Dæmons (pronounced: Dee-men) are the physical manifestations of the souls of humans in Lyra's world. An astral projection given Akashic form. Although dæmons are a separate identity to their humans, together, both are considered to be one entity. Therefore, both the human and dæmon will die simultaneously, if one is killed.


Dæmons assume the forms of animals. During the childhood of a human, the dæmon can shapeshift into any kind of animal depending on whim or circumstances; after the child has attained maturity, their dæmon will settle into a permanent form, often reflecting the nature of their human. A person's dæmon is usually the opposite sex, although it is possible for both to have the same sex. It is a taboo for a person to touch another's dæmon; similarly, a dæmon cannot touch another person. One mentioned exception occurs when Will Parry and Lyra Belacqua touch each other's dæmon in love; this touch was described not as a violation, but as a stimulating and invigorating sensation that caused both dæmon to settle "having felt a lover's touch."

The separation between a human and their dæmon is very painful and emotionally afflicting. Excluding the dæmon belonging to witches, who could travel great distances away from each other, death would usually follow the separation due to the severe trauma. In the series, a device known as the Silver Guillotine was able to separate dæmon from their humans without resulting in death. Nevertheless, this resulted in the human becoming a zombi.

Ostensibly, dæmon can only be readily seen and acknowledged in Lyra's world. In other worlds and universes, including Will Parry's world, the dæmons are invisible and lack physical forms, but they can be taught how to see them as Mary was taught how to by Serafina Pekkala. Humans are possibly the only species who know that they possess dæmons. They are not however, the only species to have dæmons, as in the world of the dead other sentient beings such as the Mulefa and the Gallivespians as well as many other sentient creatures. Not all intelligent creatures have dæmons, such as the Panserbjørne.
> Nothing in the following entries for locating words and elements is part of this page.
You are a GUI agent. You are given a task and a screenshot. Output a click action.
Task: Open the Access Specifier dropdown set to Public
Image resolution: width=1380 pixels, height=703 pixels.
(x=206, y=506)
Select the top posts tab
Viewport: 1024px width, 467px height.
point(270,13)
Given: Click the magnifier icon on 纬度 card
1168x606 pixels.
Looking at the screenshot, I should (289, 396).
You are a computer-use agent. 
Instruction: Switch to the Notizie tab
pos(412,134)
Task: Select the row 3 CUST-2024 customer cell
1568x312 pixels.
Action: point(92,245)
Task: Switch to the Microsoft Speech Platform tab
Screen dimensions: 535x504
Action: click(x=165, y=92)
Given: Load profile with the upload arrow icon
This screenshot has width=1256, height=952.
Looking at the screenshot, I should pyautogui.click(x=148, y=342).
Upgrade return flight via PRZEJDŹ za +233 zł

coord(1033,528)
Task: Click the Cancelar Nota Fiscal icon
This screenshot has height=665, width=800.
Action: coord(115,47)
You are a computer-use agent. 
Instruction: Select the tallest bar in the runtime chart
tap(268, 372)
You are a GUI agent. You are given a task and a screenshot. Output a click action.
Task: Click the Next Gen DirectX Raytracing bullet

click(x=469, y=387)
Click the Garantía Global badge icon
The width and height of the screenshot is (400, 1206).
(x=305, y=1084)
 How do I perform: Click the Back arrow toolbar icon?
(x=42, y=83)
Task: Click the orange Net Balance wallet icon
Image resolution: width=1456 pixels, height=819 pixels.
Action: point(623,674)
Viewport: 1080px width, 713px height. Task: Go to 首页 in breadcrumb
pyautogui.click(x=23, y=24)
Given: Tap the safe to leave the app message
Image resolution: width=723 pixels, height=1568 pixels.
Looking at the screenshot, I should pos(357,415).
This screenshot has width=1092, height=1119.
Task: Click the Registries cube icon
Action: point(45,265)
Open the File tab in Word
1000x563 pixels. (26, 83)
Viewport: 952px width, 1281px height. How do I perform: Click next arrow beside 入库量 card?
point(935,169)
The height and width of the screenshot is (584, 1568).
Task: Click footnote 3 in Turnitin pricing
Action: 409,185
In ancient Greek, "d(a)emon" simply means "spirit" and is neutral. To specifically refer to an evil spirit, one needed to say "cacodemon" (a word which entered English by the 12th century), or "tychodaemon" or "eudaemon" if referring to a good spirit. In our universe "cacodemon" has generally been shortened to "demon" (hence Will's confusion on first hearing the term), although "daemon" has other meanings, especially in computing. "Cacodemon" has since the late 20th century primarily referred to one of the monsters in Doom.